Write out again, exactly, the lines below starting at the one with "670x418 pixels. Task: Click" and ending at the one with "The width and height of the screenshot is (1568, 517).".

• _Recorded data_
---+---

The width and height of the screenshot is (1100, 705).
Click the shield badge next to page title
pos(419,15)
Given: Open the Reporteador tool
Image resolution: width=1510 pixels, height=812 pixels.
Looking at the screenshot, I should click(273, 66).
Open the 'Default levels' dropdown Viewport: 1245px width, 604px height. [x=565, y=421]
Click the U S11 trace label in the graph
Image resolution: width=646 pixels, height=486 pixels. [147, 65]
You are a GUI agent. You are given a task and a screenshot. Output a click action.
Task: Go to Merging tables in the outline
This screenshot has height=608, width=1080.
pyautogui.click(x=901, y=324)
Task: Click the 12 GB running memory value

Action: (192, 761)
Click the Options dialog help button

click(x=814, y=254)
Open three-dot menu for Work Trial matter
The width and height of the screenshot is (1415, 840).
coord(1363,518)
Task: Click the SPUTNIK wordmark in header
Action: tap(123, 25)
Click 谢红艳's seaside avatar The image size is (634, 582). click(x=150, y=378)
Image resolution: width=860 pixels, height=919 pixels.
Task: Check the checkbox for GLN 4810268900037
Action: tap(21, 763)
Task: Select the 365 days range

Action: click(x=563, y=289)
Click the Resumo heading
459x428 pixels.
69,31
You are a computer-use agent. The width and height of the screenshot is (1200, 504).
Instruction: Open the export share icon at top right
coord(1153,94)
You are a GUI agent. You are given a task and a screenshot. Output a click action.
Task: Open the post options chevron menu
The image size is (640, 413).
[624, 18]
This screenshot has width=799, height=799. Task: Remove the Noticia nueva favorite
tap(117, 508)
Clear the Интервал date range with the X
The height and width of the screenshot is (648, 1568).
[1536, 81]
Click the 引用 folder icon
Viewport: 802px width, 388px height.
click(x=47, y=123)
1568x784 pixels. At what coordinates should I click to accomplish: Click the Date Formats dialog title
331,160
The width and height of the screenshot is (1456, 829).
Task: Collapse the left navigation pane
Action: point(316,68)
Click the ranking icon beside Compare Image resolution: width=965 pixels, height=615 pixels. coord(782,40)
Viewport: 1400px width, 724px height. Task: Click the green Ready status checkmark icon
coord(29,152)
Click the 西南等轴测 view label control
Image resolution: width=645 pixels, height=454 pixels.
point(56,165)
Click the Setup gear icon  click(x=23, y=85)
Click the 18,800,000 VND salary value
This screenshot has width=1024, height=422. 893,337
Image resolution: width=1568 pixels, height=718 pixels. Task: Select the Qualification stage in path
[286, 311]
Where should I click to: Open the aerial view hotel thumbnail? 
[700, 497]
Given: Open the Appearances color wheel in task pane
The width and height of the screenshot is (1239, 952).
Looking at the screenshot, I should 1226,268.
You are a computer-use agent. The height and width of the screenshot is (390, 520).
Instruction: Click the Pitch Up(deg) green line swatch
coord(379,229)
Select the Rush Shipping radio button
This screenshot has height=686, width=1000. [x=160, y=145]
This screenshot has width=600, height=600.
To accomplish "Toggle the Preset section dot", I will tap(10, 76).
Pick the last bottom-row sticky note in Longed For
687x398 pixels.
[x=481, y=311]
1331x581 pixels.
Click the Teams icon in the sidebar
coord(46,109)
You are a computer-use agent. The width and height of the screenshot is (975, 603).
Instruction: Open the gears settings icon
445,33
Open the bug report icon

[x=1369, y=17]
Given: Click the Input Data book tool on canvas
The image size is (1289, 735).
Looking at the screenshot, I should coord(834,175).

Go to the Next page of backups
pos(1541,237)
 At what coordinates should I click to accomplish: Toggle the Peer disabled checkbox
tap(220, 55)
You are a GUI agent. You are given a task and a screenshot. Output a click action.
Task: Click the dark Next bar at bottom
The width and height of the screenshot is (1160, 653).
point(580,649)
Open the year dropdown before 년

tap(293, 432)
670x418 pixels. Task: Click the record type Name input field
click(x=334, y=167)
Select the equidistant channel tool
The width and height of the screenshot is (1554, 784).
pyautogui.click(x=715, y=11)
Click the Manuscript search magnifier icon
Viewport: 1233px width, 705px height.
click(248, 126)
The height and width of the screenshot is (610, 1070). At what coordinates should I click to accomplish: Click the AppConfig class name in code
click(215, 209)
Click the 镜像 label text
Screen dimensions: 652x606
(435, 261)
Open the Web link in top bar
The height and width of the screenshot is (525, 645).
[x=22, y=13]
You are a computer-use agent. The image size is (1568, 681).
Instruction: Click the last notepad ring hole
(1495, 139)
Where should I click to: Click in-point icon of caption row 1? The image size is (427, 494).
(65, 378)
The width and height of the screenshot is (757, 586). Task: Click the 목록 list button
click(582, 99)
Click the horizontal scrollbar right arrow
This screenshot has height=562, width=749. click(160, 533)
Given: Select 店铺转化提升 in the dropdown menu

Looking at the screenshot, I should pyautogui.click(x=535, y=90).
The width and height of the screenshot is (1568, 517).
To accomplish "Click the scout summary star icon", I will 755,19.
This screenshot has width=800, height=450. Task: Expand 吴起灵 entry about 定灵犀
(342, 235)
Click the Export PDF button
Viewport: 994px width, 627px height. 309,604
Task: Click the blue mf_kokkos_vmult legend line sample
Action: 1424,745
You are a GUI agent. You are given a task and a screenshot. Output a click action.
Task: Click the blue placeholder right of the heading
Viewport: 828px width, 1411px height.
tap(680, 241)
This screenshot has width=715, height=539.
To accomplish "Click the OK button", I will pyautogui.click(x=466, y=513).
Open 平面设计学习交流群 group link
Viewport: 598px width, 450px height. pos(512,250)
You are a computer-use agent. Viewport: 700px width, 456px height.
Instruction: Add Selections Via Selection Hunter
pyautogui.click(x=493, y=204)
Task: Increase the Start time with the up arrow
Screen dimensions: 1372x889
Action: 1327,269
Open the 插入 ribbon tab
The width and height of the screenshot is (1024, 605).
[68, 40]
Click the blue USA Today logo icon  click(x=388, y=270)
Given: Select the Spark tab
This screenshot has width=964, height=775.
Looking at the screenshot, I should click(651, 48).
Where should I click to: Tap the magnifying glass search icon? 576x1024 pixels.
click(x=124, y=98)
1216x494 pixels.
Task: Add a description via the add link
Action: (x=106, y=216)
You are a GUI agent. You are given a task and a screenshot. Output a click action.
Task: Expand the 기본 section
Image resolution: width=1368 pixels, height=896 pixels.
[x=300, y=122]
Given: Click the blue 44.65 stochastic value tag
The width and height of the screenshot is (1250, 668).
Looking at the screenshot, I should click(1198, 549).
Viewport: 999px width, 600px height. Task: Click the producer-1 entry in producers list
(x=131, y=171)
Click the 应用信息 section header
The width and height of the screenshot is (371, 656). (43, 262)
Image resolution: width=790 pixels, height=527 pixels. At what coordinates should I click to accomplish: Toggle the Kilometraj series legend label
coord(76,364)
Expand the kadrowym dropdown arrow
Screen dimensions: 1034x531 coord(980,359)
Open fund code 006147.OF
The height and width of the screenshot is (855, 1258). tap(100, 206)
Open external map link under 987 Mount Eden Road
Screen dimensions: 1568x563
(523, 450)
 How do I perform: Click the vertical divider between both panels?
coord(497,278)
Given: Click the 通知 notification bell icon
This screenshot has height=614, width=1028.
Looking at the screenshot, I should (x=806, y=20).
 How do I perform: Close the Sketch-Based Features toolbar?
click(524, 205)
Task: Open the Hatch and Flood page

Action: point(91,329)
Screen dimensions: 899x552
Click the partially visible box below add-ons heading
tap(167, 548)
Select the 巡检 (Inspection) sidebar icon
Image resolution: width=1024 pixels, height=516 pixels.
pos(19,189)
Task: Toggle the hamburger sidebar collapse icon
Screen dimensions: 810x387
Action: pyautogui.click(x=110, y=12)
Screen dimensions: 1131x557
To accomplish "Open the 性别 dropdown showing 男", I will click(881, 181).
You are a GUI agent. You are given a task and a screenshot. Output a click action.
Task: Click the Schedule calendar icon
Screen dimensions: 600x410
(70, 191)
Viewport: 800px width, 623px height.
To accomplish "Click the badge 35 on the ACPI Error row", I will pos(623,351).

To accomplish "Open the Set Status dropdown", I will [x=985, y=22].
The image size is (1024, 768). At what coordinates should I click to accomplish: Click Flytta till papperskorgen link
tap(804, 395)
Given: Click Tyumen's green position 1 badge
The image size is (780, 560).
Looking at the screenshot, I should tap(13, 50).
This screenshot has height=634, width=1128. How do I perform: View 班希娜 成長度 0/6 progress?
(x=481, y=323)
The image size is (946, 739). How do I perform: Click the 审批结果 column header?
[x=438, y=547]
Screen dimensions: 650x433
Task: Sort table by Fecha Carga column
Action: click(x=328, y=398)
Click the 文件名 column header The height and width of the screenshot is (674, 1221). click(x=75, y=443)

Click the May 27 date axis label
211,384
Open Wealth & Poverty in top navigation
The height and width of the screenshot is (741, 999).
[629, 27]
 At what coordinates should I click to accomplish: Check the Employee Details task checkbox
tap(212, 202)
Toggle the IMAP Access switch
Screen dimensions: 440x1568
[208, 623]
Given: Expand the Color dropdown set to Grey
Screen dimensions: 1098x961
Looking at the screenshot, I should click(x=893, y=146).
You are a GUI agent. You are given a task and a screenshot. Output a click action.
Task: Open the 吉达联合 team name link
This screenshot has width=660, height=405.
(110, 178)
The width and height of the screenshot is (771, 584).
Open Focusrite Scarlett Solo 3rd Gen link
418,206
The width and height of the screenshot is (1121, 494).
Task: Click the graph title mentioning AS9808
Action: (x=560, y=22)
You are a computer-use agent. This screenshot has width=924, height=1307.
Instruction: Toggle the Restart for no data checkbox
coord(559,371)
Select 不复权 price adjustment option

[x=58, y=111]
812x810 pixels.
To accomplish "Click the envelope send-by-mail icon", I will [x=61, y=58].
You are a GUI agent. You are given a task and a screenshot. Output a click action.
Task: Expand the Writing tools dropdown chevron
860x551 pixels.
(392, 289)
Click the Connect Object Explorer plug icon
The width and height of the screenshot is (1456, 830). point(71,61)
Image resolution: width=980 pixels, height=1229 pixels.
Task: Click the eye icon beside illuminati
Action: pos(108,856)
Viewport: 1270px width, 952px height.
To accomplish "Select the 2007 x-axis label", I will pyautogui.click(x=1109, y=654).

---+---

• _EXERCISE RESULT_
670x418 pixels. Task: Click the record type Name input field
click(x=334, y=167)
Select the equidistant channel tool
The width and height of the screenshot is (1554, 784).
pyautogui.click(x=715, y=11)
Click the Manuscript search magnifier icon
Viewport: 1233px width, 705px height.
click(248, 126)
The height and width of the screenshot is (610, 1070). At what coordinates should I click to accomplish: Click the AppConfig class name in code
click(215, 209)
Click the 镜像 label text
Screen dimensions: 652x606
(435, 261)
Open the Web link in top bar
The height and width of the screenshot is (525, 645).
[x=22, y=13]
You are a computer-use agent. The image size is (1568, 681).
Instruction: Click the last notepad ring hole
(1495, 139)
Where should I click to: Click in-point icon of caption row 1? The image size is (427, 494).
(65, 378)
The width and height of the screenshot is (757, 586). Task: Click the 목록 list button
click(582, 99)
Click the horizontal scrollbar right arrow
This screenshot has height=562, width=749. click(160, 533)
Given: Select 店铺转化提升 in the dropdown menu

Looking at the screenshot, I should pyautogui.click(x=535, y=90).
The width and height of the screenshot is (1568, 517).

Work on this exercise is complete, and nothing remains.